**To-do list:**
(a) Which commodity-type items does the discussion of manufacturing and economic recovery give as examples where labor is a major part of an item's total cost?
(b) Can you carry the discussion of manufacturing and economic recovery further, picking up right after its final line?

**Extract provided:**
Can an Economic Recovery Occur Without a Robust Manufacturing Sector?

From Alan Tonelson in the Jan 2010 issue of Harpers:

So, Tonelson identifies a number of ways in which American manufacturers are at a very real disadvantage compared to foreign firms, and suggests that because of the manufacturing sector’s large share of the trade deficit, and the increasing domination by foreign businesses of what are supposed to be the U.S.'s strongest sub-fields, no recovery can occur without radically altering the course of domestic and trade policies. The trade that is occurring between the U.S. and other countries is not on a level playing field because of price controls, VATs, and the general lower labor costs and absence of regulation in developing countries.

To be succinct, the service sector is too easy to outsource, so it can’t be the major component of the U.S. economy if we want a real recovery.

I was going to say that the internal economy can be based in services & refurbishing of old goods, while the nation’s international role could be based in shipping & agriculture. But you’re right, so long as we are consumers of new manufactured goods we need domestic manufacturing.

That guy seems to be ignoring the elephant in the room, which is the fact that our labor costs are just staggeringly higher than in other countries, like say China, Mexico or even Eastern Europe.

That puts US manufacturers at a pretty serious disadvantage for commodity-type items like televisions, shoes, clothing, textiles, etc… where the cost of labor is a major piece of the total cost of the item.

Sure, we could make our manufacturing more competitive, but it’s not like it would create a bunch more jobs and bring back the 1950s and 60s type of blue collar manufacturing work. What it would do is mean more automated factories, which wouldn’t employ very many more people, although it would work from the wealth creation perspective.

On an aside, that’s what spooks me about China; their government has no problem with stacking the deck in their own favor on anything, which screws us to their favor.

Unions.

**Record extracts:**
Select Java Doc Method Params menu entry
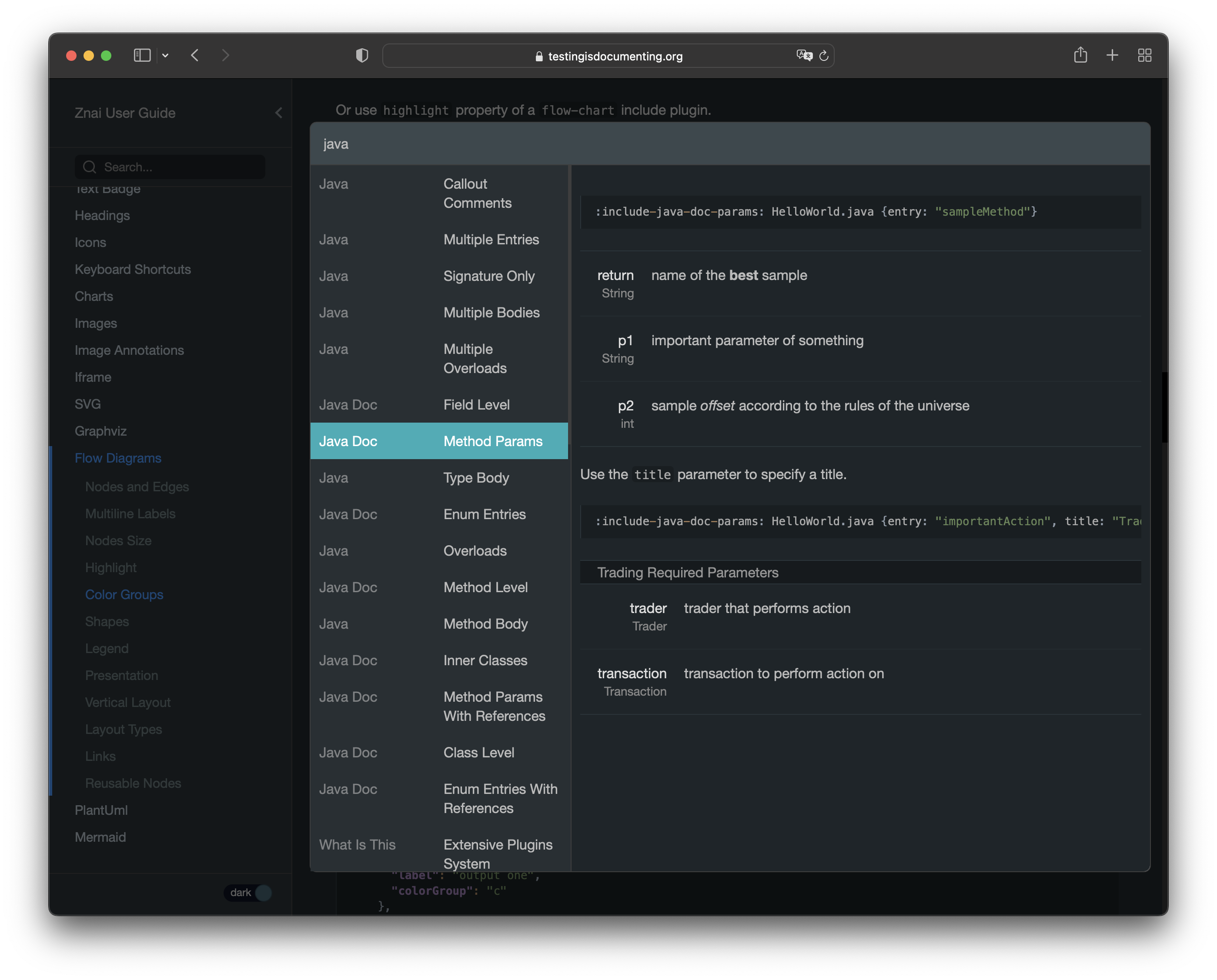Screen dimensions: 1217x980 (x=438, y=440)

---

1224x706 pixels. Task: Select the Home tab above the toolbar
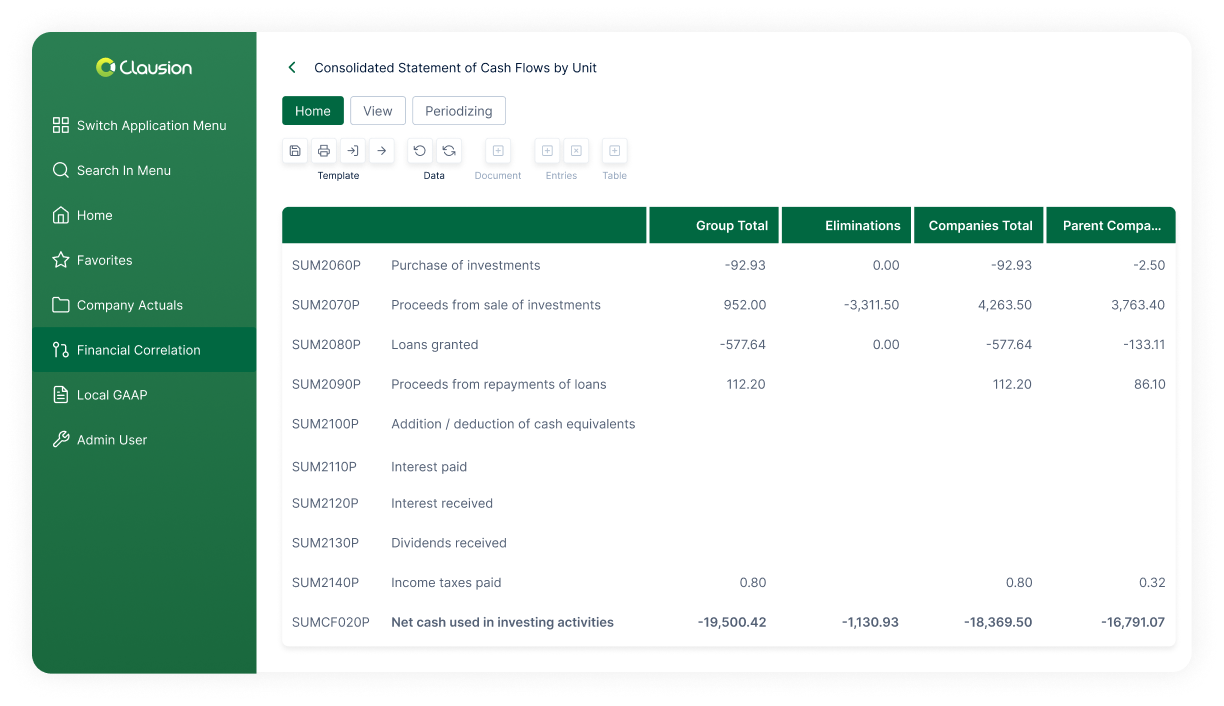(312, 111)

**Answers to the exercises:**
(a) Televisions, shoes, clothing, and textiles.

(b)
No, no,** bump**. I think he fully acknowledges that. He certainly understands that the labor cost differential is key here. The logical conclusion is to create a trade policy that takes those differences (and the need for well-paying jobs in the U.S.) into account. Hence, no more unfettered “free trade.”

But it would create jobs. Also, there are still many fields in which not everything can be automated. The key comparison with China, though, is that it attract foreign investment, but then “presses … foreign businesses to transfer their capital and best technology to domestic firms, thus ensuring that advanced (and especially export-oriented) innovation and production develop and expand in China.” As the world’s reigning consumer nation, the U.S. has enormous market power to pull this off.

Yeah, but isn’t that what a government is supposed to do?

OTOH, they need a well-paid American workforce before they can sell anything in America.

I recall a story from the 1950s or '60s: A Ford exec was showing a UAW leader a Ford plant’s new automation, and, gesturing triumphantly at the machines, smirked, “So, how are you going to organize them?” The labor leader responded, 'How are you going to sell them Fords?"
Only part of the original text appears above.